Provided data section start

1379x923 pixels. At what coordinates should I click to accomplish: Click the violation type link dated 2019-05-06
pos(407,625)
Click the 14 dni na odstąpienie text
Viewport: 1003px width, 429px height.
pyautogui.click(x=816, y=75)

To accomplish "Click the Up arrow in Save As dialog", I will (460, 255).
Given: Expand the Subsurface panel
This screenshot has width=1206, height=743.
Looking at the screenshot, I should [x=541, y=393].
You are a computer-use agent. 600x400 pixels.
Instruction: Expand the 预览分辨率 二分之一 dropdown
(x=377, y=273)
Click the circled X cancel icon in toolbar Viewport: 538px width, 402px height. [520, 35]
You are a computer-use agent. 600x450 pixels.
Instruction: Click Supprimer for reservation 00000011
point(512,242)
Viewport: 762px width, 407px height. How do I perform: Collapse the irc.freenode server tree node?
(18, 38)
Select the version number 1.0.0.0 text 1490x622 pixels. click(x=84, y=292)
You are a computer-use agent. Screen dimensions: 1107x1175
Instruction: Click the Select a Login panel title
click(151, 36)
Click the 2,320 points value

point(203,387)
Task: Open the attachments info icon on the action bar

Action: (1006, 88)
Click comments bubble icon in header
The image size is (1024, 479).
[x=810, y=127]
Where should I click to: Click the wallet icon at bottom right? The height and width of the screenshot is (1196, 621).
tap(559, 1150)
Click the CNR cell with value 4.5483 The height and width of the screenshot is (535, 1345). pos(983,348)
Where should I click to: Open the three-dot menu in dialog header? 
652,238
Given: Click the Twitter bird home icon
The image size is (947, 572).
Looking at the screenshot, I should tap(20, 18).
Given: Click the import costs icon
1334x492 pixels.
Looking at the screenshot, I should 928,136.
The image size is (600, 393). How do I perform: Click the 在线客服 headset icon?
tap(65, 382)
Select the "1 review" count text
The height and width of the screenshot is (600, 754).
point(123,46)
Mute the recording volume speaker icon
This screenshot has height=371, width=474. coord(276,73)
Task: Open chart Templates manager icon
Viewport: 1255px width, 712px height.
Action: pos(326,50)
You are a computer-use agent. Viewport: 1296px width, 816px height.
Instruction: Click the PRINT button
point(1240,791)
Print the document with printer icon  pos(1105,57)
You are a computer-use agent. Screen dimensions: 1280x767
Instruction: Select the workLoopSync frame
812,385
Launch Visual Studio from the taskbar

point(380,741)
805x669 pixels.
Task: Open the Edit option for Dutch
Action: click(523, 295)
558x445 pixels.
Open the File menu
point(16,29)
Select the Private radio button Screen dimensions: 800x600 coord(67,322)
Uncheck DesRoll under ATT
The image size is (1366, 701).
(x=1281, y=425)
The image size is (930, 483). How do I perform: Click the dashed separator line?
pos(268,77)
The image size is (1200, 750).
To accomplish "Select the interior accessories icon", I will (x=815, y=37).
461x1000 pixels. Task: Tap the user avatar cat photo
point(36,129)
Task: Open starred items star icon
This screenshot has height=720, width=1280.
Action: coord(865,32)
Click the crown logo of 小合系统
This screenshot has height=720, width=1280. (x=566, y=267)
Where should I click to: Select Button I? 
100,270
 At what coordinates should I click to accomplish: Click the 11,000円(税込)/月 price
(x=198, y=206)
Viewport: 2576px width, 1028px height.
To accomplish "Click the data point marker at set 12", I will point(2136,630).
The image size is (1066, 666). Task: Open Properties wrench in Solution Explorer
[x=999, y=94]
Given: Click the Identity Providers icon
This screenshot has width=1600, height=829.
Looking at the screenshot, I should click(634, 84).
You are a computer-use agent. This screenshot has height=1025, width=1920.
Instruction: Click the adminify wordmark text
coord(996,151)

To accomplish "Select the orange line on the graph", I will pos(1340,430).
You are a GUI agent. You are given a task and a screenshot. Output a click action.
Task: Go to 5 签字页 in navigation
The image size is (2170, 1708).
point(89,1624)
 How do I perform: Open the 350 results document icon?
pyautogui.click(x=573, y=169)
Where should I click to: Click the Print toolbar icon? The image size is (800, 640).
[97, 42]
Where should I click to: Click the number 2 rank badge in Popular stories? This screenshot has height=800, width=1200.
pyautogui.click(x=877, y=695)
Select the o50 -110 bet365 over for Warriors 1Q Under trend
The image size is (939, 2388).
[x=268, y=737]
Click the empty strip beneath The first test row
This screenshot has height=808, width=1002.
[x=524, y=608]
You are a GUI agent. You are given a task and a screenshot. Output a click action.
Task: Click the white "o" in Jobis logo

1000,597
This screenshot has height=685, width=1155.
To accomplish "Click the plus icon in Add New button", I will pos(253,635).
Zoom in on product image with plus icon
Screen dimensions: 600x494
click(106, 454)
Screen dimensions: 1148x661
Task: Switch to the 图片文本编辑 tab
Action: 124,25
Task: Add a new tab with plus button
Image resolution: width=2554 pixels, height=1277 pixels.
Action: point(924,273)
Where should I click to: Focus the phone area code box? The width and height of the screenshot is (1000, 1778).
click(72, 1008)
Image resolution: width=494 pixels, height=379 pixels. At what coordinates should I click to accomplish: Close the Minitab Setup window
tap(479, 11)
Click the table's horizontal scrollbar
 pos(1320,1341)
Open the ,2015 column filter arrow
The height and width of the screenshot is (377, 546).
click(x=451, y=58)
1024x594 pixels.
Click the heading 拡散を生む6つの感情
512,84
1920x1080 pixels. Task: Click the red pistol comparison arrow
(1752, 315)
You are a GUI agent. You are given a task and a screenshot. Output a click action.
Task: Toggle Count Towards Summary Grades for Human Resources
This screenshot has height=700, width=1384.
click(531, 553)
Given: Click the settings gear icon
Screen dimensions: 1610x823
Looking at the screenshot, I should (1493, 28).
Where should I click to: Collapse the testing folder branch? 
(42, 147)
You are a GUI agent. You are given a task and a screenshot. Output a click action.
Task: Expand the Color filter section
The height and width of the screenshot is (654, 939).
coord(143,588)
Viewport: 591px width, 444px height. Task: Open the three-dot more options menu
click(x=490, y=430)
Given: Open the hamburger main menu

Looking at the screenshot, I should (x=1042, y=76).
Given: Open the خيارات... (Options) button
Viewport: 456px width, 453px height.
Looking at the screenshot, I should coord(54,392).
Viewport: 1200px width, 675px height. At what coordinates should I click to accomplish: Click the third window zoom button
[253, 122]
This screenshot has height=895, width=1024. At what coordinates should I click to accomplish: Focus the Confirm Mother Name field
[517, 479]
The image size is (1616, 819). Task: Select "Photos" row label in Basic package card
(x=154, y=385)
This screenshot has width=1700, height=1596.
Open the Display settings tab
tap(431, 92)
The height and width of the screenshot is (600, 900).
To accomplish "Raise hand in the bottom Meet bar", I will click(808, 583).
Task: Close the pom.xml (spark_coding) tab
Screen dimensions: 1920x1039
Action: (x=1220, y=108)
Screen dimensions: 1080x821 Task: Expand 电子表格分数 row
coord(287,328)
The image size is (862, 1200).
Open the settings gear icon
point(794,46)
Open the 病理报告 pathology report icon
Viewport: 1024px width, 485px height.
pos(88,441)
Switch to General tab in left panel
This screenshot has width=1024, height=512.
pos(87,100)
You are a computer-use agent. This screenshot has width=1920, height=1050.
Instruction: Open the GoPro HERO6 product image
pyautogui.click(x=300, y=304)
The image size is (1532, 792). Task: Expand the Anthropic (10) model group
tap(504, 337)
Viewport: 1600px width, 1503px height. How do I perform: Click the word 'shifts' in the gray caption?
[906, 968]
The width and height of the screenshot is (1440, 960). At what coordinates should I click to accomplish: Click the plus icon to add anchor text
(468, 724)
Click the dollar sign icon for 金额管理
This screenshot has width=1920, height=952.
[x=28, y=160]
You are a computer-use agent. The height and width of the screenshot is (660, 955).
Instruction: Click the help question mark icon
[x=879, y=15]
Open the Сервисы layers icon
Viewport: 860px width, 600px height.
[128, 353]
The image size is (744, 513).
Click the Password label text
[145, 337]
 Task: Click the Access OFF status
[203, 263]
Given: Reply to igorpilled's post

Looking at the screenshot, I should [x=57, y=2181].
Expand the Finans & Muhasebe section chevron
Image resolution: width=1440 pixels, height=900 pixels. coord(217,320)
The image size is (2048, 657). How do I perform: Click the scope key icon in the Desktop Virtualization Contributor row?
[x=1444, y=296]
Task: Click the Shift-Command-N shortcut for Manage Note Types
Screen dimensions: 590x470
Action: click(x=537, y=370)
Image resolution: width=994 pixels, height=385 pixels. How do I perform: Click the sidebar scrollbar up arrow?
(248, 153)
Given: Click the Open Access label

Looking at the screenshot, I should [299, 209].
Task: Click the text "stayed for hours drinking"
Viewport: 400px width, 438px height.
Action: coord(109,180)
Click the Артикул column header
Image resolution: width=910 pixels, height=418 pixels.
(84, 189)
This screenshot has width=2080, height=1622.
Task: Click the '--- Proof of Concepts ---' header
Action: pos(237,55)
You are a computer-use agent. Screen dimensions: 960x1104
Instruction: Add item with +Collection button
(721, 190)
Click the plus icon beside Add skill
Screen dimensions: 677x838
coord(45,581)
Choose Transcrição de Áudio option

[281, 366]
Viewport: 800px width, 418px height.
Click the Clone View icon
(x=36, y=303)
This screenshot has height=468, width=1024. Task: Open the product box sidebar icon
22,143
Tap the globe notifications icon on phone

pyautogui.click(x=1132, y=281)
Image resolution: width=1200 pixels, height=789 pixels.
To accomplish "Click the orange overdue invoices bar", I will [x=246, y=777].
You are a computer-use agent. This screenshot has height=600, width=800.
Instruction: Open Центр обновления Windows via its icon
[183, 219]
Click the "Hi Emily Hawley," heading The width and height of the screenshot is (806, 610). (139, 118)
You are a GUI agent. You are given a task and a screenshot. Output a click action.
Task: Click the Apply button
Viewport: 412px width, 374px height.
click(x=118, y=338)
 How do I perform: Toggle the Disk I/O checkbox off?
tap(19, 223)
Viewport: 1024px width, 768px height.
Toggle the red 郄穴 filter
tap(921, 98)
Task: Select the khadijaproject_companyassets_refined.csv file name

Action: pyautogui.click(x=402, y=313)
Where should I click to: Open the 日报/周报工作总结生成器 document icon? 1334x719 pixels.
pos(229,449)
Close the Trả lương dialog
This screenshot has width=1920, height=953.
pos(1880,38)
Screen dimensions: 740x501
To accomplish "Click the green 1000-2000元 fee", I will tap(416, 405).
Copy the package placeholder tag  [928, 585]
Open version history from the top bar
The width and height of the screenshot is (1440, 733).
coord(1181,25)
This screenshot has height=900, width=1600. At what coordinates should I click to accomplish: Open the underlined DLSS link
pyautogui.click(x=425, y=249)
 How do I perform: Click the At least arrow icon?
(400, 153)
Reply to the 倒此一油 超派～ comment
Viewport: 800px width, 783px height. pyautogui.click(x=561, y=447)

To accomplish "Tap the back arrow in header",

Provided data section end

Work required :: Across the entries above, tally every line that includes the string "computer", then state only the count.

Exercise response :: 10